→ **What you are asked to do**
From the records below, copy out exactly the lines from the one containing "The image size is (486, 259)." to the one containing "The width and height of the screenshot is (1036, 691).", both included. Add nothing else.

→ **Records**

###

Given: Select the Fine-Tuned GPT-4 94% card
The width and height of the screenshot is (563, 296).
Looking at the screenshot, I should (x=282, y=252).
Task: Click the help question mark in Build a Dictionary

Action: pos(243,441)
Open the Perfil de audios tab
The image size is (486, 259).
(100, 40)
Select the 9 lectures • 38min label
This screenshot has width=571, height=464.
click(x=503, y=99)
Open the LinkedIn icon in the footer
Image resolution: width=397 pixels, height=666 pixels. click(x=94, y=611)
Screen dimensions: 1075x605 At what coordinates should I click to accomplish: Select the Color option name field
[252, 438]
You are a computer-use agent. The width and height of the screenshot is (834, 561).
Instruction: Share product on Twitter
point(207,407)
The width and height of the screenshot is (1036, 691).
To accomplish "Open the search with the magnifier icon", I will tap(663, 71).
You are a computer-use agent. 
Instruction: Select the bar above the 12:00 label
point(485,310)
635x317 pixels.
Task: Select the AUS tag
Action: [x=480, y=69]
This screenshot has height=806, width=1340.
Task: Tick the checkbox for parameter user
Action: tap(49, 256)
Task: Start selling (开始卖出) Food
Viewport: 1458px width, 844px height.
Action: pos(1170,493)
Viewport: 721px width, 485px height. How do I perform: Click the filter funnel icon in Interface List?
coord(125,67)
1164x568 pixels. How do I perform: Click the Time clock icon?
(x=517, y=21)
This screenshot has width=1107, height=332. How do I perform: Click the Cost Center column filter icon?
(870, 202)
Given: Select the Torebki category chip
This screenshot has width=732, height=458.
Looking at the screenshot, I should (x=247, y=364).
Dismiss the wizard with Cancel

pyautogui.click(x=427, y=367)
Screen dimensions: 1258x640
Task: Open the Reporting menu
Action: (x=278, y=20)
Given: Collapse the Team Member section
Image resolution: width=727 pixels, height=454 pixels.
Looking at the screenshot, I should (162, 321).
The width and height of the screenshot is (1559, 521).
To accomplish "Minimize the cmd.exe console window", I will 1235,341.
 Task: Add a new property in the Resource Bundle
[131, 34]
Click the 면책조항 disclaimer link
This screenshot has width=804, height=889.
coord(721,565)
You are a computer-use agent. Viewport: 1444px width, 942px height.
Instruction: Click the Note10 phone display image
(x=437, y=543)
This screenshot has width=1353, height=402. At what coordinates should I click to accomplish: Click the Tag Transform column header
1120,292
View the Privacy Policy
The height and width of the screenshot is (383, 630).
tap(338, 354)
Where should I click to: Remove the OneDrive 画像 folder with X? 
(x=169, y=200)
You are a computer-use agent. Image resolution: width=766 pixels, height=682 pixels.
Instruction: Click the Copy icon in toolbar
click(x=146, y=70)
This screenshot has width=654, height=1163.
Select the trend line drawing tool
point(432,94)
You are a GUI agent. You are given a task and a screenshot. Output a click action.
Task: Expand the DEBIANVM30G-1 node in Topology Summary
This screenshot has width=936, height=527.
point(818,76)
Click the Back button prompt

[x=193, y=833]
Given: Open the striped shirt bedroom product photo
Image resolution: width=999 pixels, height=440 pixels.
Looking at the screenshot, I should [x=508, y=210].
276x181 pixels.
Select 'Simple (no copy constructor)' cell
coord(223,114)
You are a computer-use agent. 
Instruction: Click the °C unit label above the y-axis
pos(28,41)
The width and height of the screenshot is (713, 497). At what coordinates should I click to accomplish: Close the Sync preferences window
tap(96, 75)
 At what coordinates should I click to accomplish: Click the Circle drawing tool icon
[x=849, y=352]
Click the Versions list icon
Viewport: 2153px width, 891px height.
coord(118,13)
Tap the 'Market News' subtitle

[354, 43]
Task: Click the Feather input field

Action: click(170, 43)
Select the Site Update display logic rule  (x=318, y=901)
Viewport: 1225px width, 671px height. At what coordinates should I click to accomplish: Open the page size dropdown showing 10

###

→ **Solution**
The image size is (486, 259).
(100, 40)
Select the 9 lectures • 38min label
This screenshot has width=571, height=464.
click(x=503, y=99)
Open the LinkedIn icon in the footer
Image resolution: width=397 pixels, height=666 pixels. click(x=94, y=611)
Screen dimensions: 1075x605 At what coordinates should I click to accomplish: Select the Color option name field
[252, 438]
You are a computer-use agent. The width and height of the screenshot is (834, 561).
Instruction: Share product on Twitter
point(207,407)
The width and height of the screenshot is (1036, 691).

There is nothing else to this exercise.